I emptied a full clip without much aiming. I could feel the eyes of a crowd gathering at the end of the alleyway. I could hear them radioing in for backup.

Willie Pace should’ve run then. But I’d killed his puppies and I guess he didn’t mind getting peed on. He looked like he wanted me dead. But he’d had a perfectly good shot from where he was standing, but he must’ve wanted to put the gun to the head of the old man lying on the asphalt drooling into his own blood, feeling his heart jerking to a stop like the bus to downtown.

Guns are hot after they’ve been fired. Willie Pace’s wasn’t. It was cold and personal. I wanted to roll over and know that there were people witnessing this. I wanted to know that I wouldn’t die for nothing. All kinds of emotions that led me to tears came up inside me but I wasn’t going to beg.

People ask for things they don’t need all the time.

I don’t need to live.

I kept telling myself that, but I wanted to make Willie Pace hurt. My gun was still hot and I jammed it into his ankle. He shrieked and kicked it away and then fired.  I didn’t feel any additional pain. I was just a little more pissed off.
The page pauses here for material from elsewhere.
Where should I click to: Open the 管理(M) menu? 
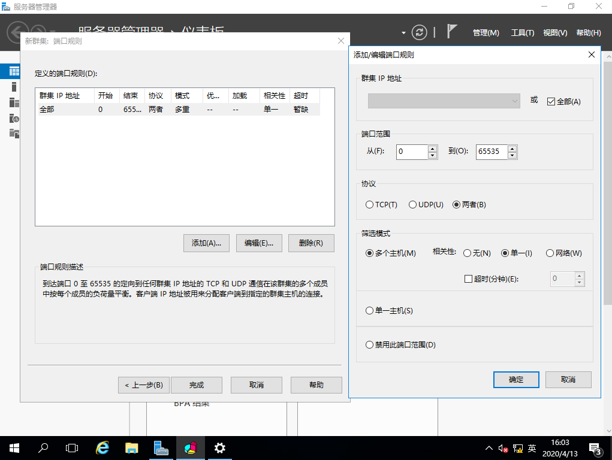tap(486, 33)
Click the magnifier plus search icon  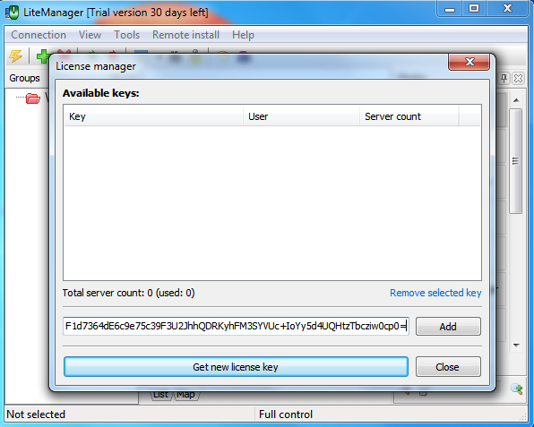click(517, 389)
I heard someone yell, “Freeze!”

But I didn’t think they meant me. I had an empty peashooter still in my holster, keeping my fading heart company.  But everything leaves you eventually, why should my heart have company?

I chucked it as hard as could and heard another gunshot. It was the deafening one. The one that made all the sirens drop out.  Then I heard another and heard the stupidest groan I’d heard in seventy years of living that I could still remember.